Listening to earlier English

Old English

English 1500 years ago sounded a bit different from today. The poem Beowulf tells the stirring adventures of this great hero, who is from Sweden. While still a young man, he is called in by the Danish king to help them fight a monster from hell, Grendel, who is terrorising the royal Danish hall. Beowulf defeats Grendel but then faces a second monster – Grendel’s mother, unhappy at the loss of her son and out to revenge him. However, Beowulf is victorious in this fight as well. He returns home and under his kingship, his country enjoys a long period of peace and prosperity. But one day, a dragon comes and puts an end to this. Beowulf, an old man now, bravely goes into battle again. He indeed kills the dragon but dies himself too in the attempt. The poem ends with a lament for the courageous old warrior.

The poem Beowulf has been translated into modern English many times. The Penguin Classic translation provides a good example. In 2000, the poet Seamus Heaney published a much-praised translation in verse. The complete Old English text of the poem and line-by-line translation can be found on the Representative Poetry web site. Further scholarly material on the poem can be found on the Beowulf in Hypertext website.

Late Middle English

Jumping forward 900 years in time takes us to the time of Chaucer. Geoffrey Chaucer’s Canterbury Tales tells the story of a group of pilgrims travelling from London to Saint Thomas Beckett’s grave in Canterbury. All the social classes and occupations of late medieval England are represented in the group. They do not have any stirring adventures on the way, but they do tell each other stirring tales – some of adventure, some of romance, some of Christian humility, some of greed and folly, and all of them bringing out the characteristics of the tellers and also often of the listeners. Chaucer himself is one of the pilgrims.

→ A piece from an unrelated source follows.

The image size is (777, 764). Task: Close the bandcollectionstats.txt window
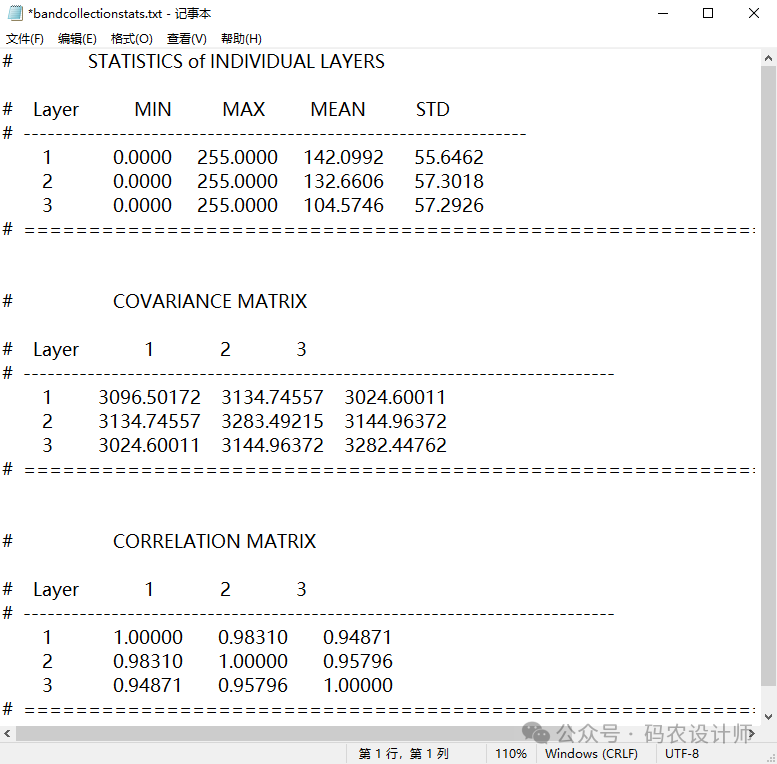754,13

For full information about the Canterbury Tales and all Chaucer's other works, see the Harvard Chaucer Page and the Chaucer MetaPage.

There has been no shortage of translations of the Canterbury Tales.

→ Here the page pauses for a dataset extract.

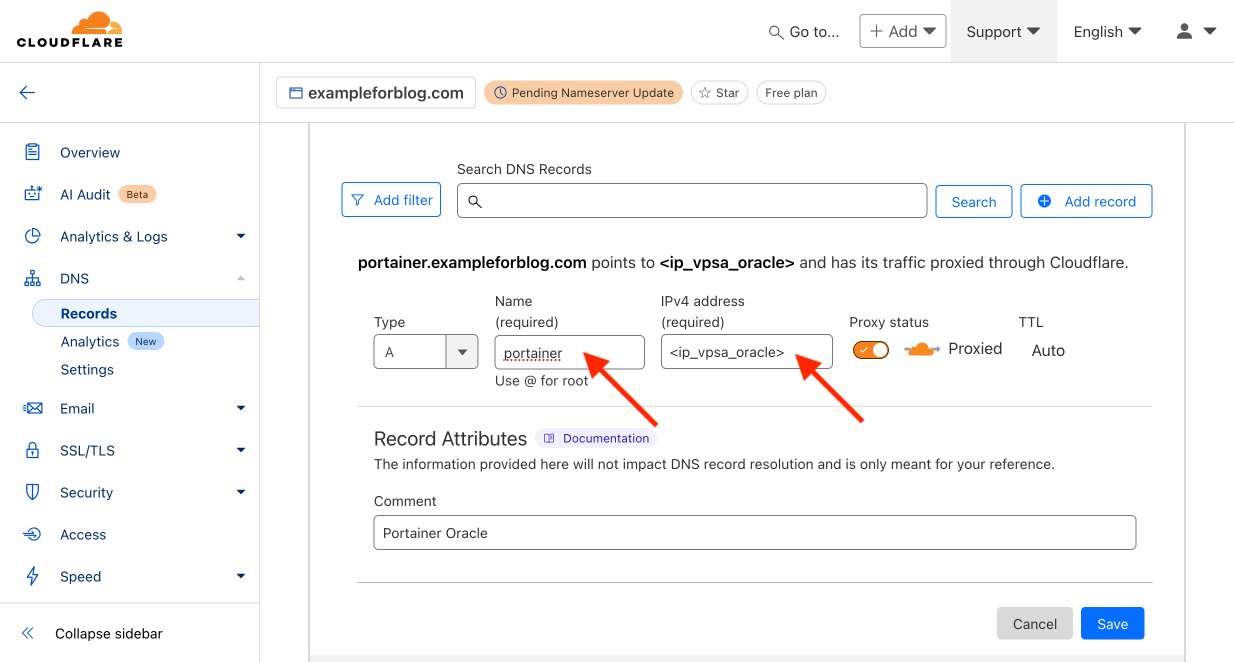
Task: Click the back arrow icon in sidebar
Action: coord(27,93)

Parts of the work were translated by John Dryden and later by William Wordsworth. Classics among the modern translations are the one in the Everyman Library and in the Penguin Classic series. Widely used today in college and university courses are the more recent translations by David Wright.

The Canterbury Tales opens with a poetic description of the month of April, which is the time when people feel the urge to go travelling. The travel in this particular case is a pilgrimage to Canterbury, the place where archbishop Thomas Beckett – killed at the instigation of Henry II in 1170 – is buried. Because he died for the church, his martyrdom earned Thomas a sainthood. In this capacity he is able to heal sick people that pray to him.

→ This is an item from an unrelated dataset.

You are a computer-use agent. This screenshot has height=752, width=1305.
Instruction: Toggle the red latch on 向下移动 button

Here are the opening lines of the poem. These opening lines of Caucer’s CT can also be seen in phonetic transcription (to the right) and hear what this passage would have sounded like when read aloud by Chaucer’s daughter Elizabeth. (WAV file: 3.6MB)

Chaucer's Canterbury Tales: opening lines in phonetic transcriptionFirst 18 lines of Chaucer’s Canterbury Tales.

Whan that Aprill with his shoures soote
The droughte of Marche hath perced to the roote,
And bathed every veyne in swich licour
Of which vertu engendred is the flour;
Whan Zephirus eek with his sweete breeth
Inspired hath in every holt and heeth
The tendre croppes, and the younge sonne
Hath in the Ram his halve cours yronne,
And smale foweles maken melodye,
That slepen al the nyght with open ye
(So priketh hem nature in hir corages)
Thanne longen folk to goon on pilgrimages
And palmeres for to seken straunge strondes
To ferne halwes, kowthe in sondry londes
And specially from every shires ende
Of Engelond to Caunterbury they wende
The hooly blisful martir for to seke
That hem hath holpen whan that they were seeke

Early Modern English

A jump of further 200 years brings you to Macbeth. If Chaucer is the prime representative of late Middle English, of course William Shakespeare is the literary giant of the Early Modern English period.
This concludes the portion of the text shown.